Bought my first 6 pack of 2013 today. Very nice my kind of beer might even be tempted to try the recipe on Cooper's website.


----------



## fnqbrew (10/10/13)

Yeah, finally tried some while camping over the last few weeks. I don't mind it. Very fruity.


----------



## DJ_L3ThAL (11/10/13)

slash22000 said:


> I tried the 2013 vintage ale at the Darwin Beer Festival last weekend.
> 
> Honestly the glass I tried tasted pretty much 100% like Coopers yeast to me. That's all I could get from it. No hops or malt, just yeast. Maybe I got a bad bottle or something.


I absolutely agree with you slash, tasted like very alcoholic coopers pale ale yeast to me. I think my mates hyped it up to me too much before as well, I'm glad I got the 6-pack for free!

I've got it in the fridge at the moment, for the remaining 5, I can just remove from the fridge and put under the house to cellar with no adverse effects from initially being chilled right?


----------



## mwd (11/10/13)

The six pack I got was not yeasty at all in fact it poured very clear into the glass. Found the flavour to be vaguely similar to an English Barley Wine a sipper not a gulper.


----------



## elcarter (24/12/13)

Brought 2 cartons mid year and stored them.

1 Carton and 2 six packs made it this far, pretty good job I think.

Put two six pack in the fridge for Chrissy and I'll leave the carton for a while yet.

Bottle says;

Stored under cellar conditions the rich and full flavor of Coppers vintage will become more complex over an extended period.

Just cracked one.

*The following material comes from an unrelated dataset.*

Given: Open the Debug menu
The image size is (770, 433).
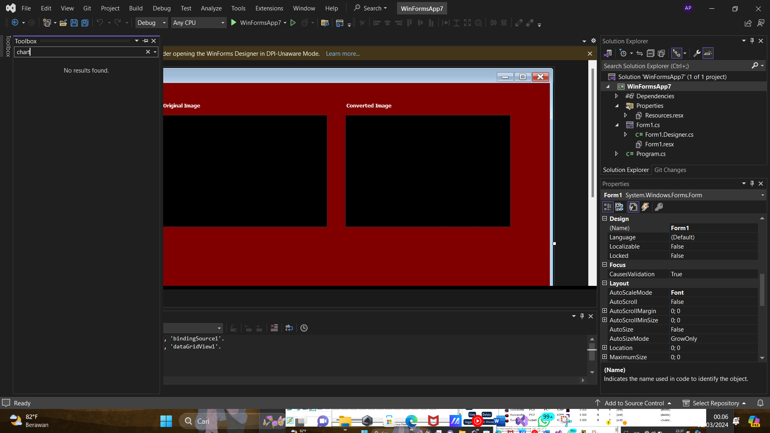Looking at the screenshot, I should [161, 8].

Description's Not wrong. 

Chocolate, malty, caramel sweetness a first but transitions smoothly and quickly to a very long bitterness that seems to last an eternity.

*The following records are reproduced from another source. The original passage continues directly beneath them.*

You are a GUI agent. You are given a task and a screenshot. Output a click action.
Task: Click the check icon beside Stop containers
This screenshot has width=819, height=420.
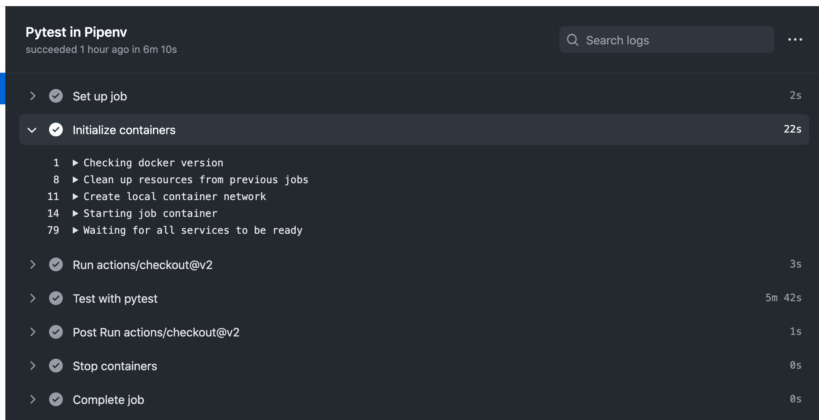click(x=56, y=366)
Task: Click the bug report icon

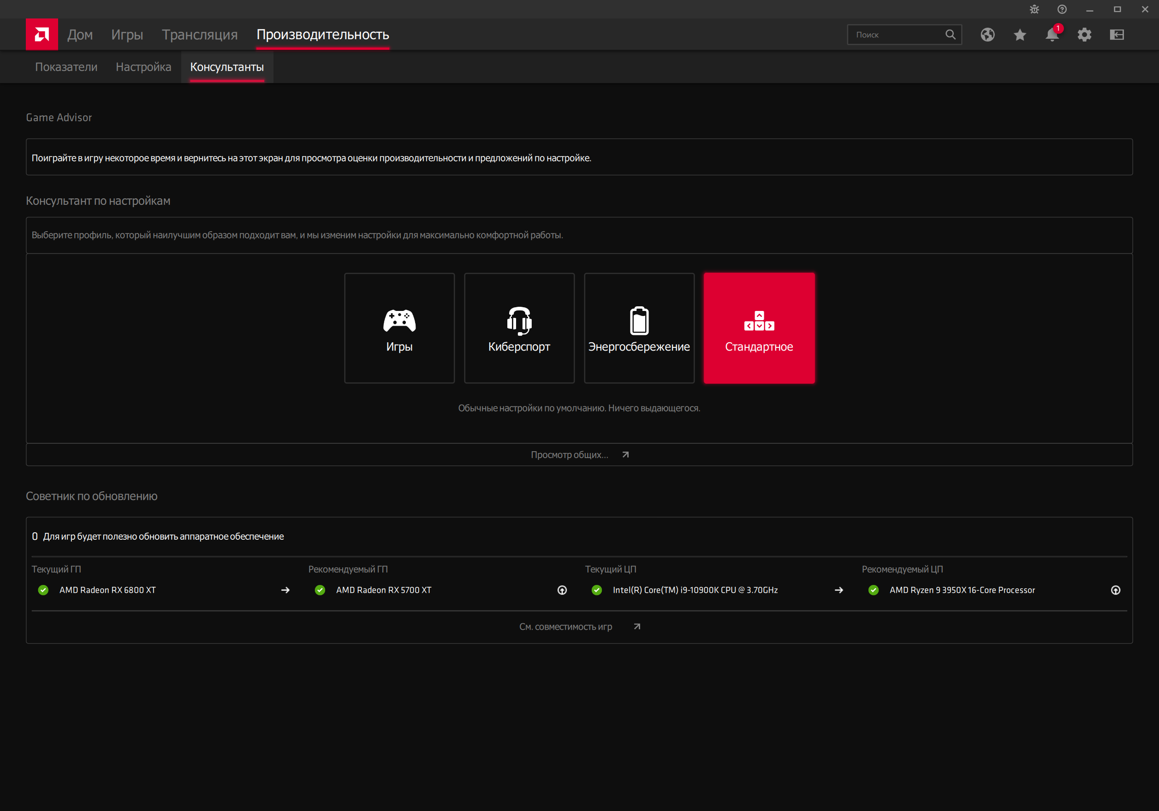Action: (x=1034, y=10)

Feels the caramel has reduced quite a bit since I last had one.

I'm trying to decipher the other complex flavors but having trouble. Their there but the bitterness seems to almost cover them perfectly and they come and go quickly.

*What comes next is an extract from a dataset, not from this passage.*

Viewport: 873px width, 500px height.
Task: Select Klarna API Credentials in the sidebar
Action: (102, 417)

I think it's citrus, orange-ish and possibly a hint of cherry but seems odd. I guess complex is the correct word for it.

I'm rubbish at defining this pallet flavor adventure but thought I'd share my 6 month old 2013 Vintage with you all.


----------



## fnqbrew (26/12/13)

Yeah, I put a couple of my stash in the fridge a couple of weeks ago. I'm really enjoying this beer. There's still some around in Dans. I've been wondering if I should hit another carton while I still can.


----------



## soundawake (26/12/13)

In my opinion Vintage hits its peak around 18 months. See if you can hang on to it for at least a year. I've got 3 years worth stored in my cellar - the 2011, (5 bottles left) 2012 (half a carton) and 2013 (3 quarters of a carton). The 2011 was amazing, the 2012 so-so, too early to tell how well the 2013 will age yet. Definitely could taste the new addition of Citra they added this year though.

Once you've got a few years worth of cartons stacked up, doing a back to back comparison can be really fun (and inebriating!)


----------



## barls (26/12/13)

Merged with the other cooper vintage thread


----------